Since the processes do not share a single memory space, the simulation environment must be replicated for each process; this is referred to as domain replication. Due to the high memory demands of the annihilation algorithm domain replication – as is common for classical Monte Carlo simulation – is problematic in a distributed-memory environment: Today’s large-scale clusters typically provide between 2 - 4GB of memory per CPU core. If each process is assigned to one CPU core – this is desirable for an optimal utilization of the computational resources – the memory available to each process (2 - 4GB) can be insufficient for a complete representation of the phase-space array in multi-dimensional problems (20GB in the example presented before).

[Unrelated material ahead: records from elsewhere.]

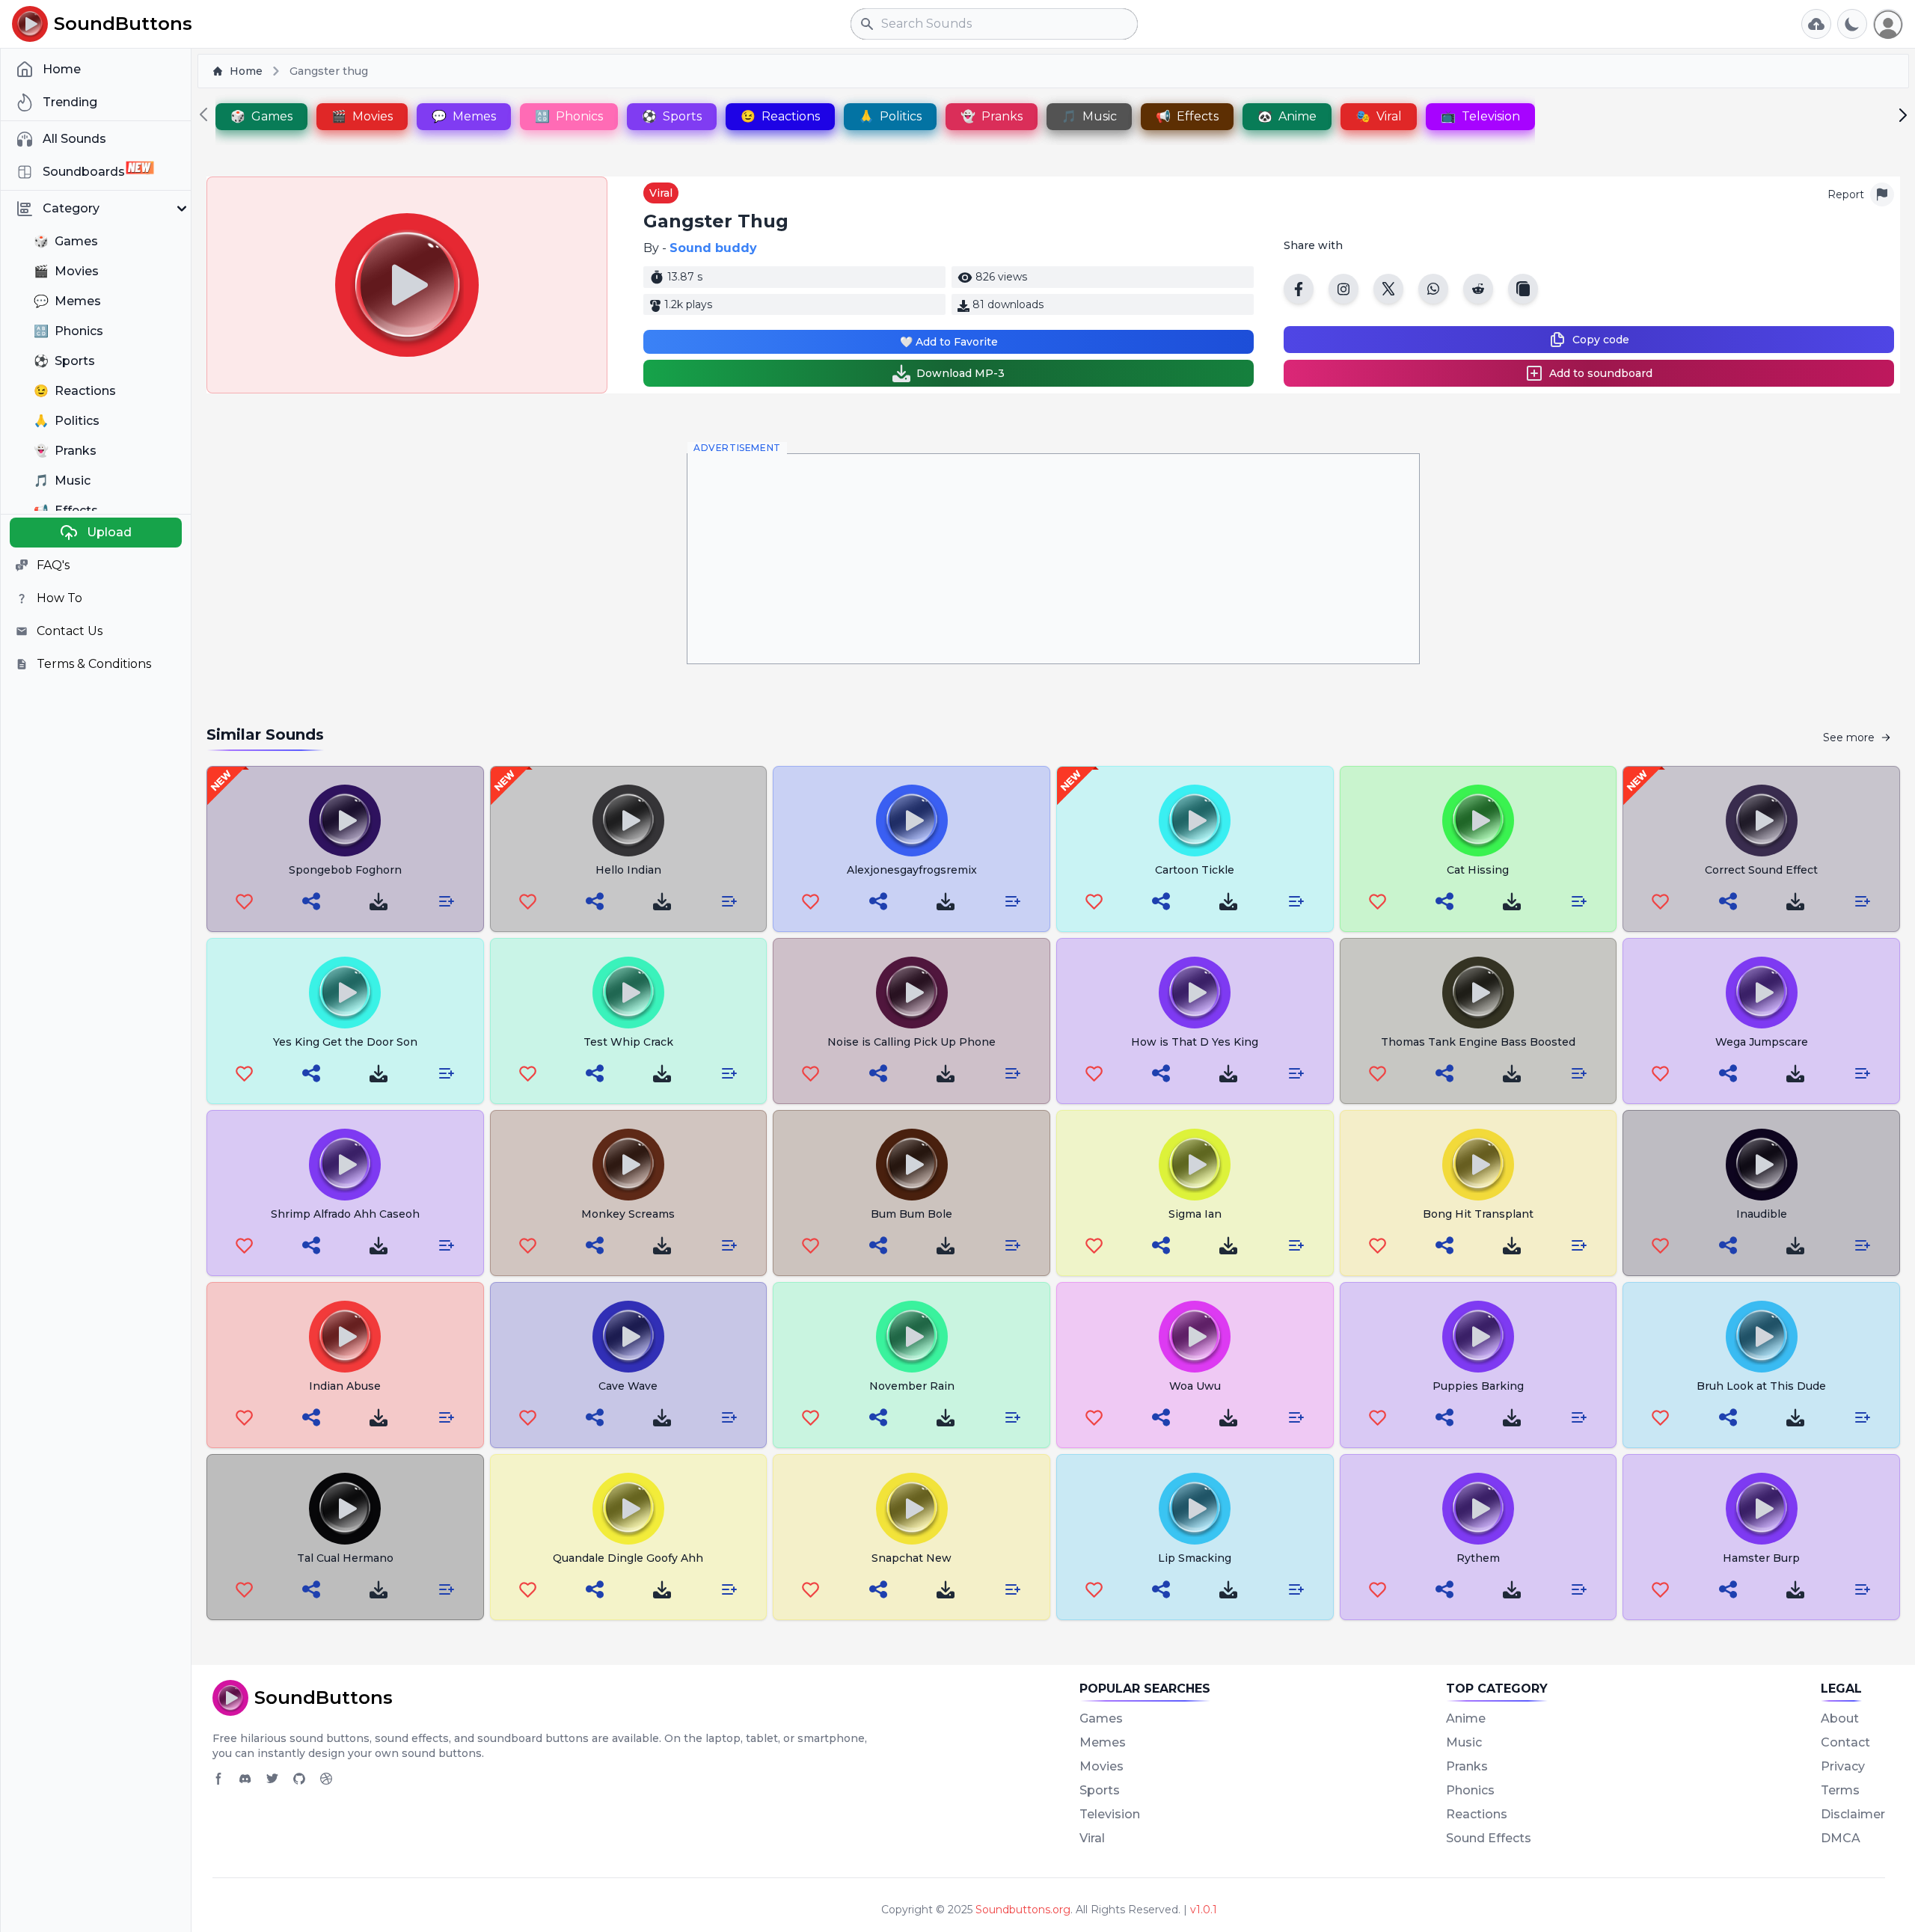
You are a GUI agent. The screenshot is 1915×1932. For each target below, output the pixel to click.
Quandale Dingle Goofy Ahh (628, 1558)
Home (246, 71)
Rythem (1478, 1558)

One possibility to circumvent this problem is using a large-memory node to perform the annihilation of the global particle ensemble. In such a case, the subensemble of every process must be communicated to the master node at each time step, where they are all combined and the annihilation step is performed. If a sufficient number of worker processes are in operation, the communication bandwidth of the master process’ node will quickly saturate – the worker processes remain idle while waiting for all other processes to complete their communication and, thereafter, for the annihilation step to be completed. The post-annihilation particle ensemble is split up again and distributed amongst the processes. All this communication severely impacts parallel efficiency. Indeed, without domain replication, achieving good parallel efficiencies becomes more challenging.
An alternative to domain replication is domain decomposition, which entails splitting up the simulation domain amongst the processes. Each process represents a subdomain (i.e. a part of the global domain) and only handles particles, which fall within its own subdomain. Thereby, the memory requirements to represent the (localized) phase-space, as well as all other space-dependent quantities, are scaled down with the number of processes (subdomains) used. This makes the approach very attractive to large-scale parallelization as it avoids the problems of the aforementioned approaches, i.e. a large memory footprint, centralized communication and limited scalability/accessibility.
In light of the above, the domain decomposition approach is found to be best-suited for a future-proof parallelization of the WEMC method and its implementation is discussed in the remainder of this chapter.